Assignment
In full and without changes, output the data.
────────────────────
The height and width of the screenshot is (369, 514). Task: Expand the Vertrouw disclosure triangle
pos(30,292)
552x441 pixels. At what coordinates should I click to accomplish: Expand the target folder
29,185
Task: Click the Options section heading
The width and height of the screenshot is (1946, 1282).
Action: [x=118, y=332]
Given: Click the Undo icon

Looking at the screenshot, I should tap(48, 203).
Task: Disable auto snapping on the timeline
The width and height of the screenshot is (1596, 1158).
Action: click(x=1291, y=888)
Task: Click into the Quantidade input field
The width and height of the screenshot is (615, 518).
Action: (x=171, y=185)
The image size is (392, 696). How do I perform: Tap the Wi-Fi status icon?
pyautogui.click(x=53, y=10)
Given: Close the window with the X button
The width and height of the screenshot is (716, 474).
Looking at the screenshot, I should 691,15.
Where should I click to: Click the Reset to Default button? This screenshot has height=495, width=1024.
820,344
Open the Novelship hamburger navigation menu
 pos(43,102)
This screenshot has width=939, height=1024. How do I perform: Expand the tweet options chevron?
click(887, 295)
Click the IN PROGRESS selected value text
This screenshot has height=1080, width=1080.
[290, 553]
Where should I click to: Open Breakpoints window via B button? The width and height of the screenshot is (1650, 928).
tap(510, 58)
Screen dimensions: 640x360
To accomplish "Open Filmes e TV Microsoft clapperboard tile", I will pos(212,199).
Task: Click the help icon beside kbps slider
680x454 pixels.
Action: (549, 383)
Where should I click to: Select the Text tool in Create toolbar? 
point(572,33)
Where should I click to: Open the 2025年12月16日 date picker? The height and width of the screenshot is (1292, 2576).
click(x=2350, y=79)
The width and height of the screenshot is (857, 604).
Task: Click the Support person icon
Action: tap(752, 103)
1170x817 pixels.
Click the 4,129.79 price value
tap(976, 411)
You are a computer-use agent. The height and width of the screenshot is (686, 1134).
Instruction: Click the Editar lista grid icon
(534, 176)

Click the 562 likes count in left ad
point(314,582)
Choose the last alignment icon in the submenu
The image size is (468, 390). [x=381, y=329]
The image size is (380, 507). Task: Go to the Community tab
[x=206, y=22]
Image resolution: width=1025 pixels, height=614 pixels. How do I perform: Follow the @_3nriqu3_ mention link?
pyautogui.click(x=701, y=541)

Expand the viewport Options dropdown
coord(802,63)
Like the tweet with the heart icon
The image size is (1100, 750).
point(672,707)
────────────────────
Solution
The height and width of the screenshot is (369, 514). Task: Expand the Vertrouw disclosure triangle
pos(30,292)
552x441 pixels. At what coordinates should I click to accomplish: Expand the target folder
29,185
Task: Click the Options section heading
The width and height of the screenshot is (1946, 1282).
Action: [x=118, y=332]
Given: Click the Undo icon

Looking at the screenshot, I should tap(48, 203).
Task: Disable auto snapping on the timeline
The width and height of the screenshot is (1596, 1158).
Action: click(x=1291, y=888)
Task: Click into the Quantidade input field
The width and height of the screenshot is (615, 518).
Action: (x=171, y=185)
The image size is (392, 696). How do I perform: Tap the Wi-Fi status icon?
pyautogui.click(x=53, y=10)
Given: Close the window with the X button
The width and height of the screenshot is (716, 474).
Looking at the screenshot, I should 691,15.
Where should I click to: Click the Reset to Default button? This screenshot has height=495, width=1024.
820,344
Open the Novelship hamburger navigation menu
 pos(43,102)
This screenshot has width=939, height=1024. How do I perform: Expand the tweet options chevron?
click(887, 295)
Click the IN PROGRESS selected value text
This screenshot has height=1080, width=1080.
[290, 553]
Where should I click to: Open Breakpoints window via B button? The width and height of the screenshot is (1650, 928).
tap(510, 58)
Screen dimensions: 640x360
To accomplish "Open Filmes e TV Microsoft clapperboard tile", I will pos(212,199).
Task: Click the help icon beside kbps slider
680x454 pixels.
Action: (549, 383)
Where should I click to: Select the Text tool in Create toolbar? 
point(572,33)
Where should I click to: Open the 2025年12月16日 date picker? The height and width of the screenshot is (1292, 2576).
click(x=2350, y=79)
The width and height of the screenshot is (857, 604).
Task: Click the Support person icon
Action: tap(752, 103)
1170x817 pixels.
Click the 4,129.79 price value
tap(976, 411)
You are a computer-use agent. The height and width of the screenshot is (686, 1134).
Instruction: Click the Editar lista grid icon
(534, 176)

Click the 562 likes count in left ad
point(314,582)
Choose the last alignment icon in the submenu
The image size is (468, 390). [x=381, y=329]
The image size is (380, 507). Task: Go to the Community tab
[x=206, y=22]
Image resolution: width=1025 pixels, height=614 pixels. How do I perform: Follow the @_3nriqu3_ mention link?
pyautogui.click(x=701, y=541)

Expand the viewport Options dropdown
coord(802,63)
Like the tweet with the heart icon
The image size is (1100, 750).
point(672,707)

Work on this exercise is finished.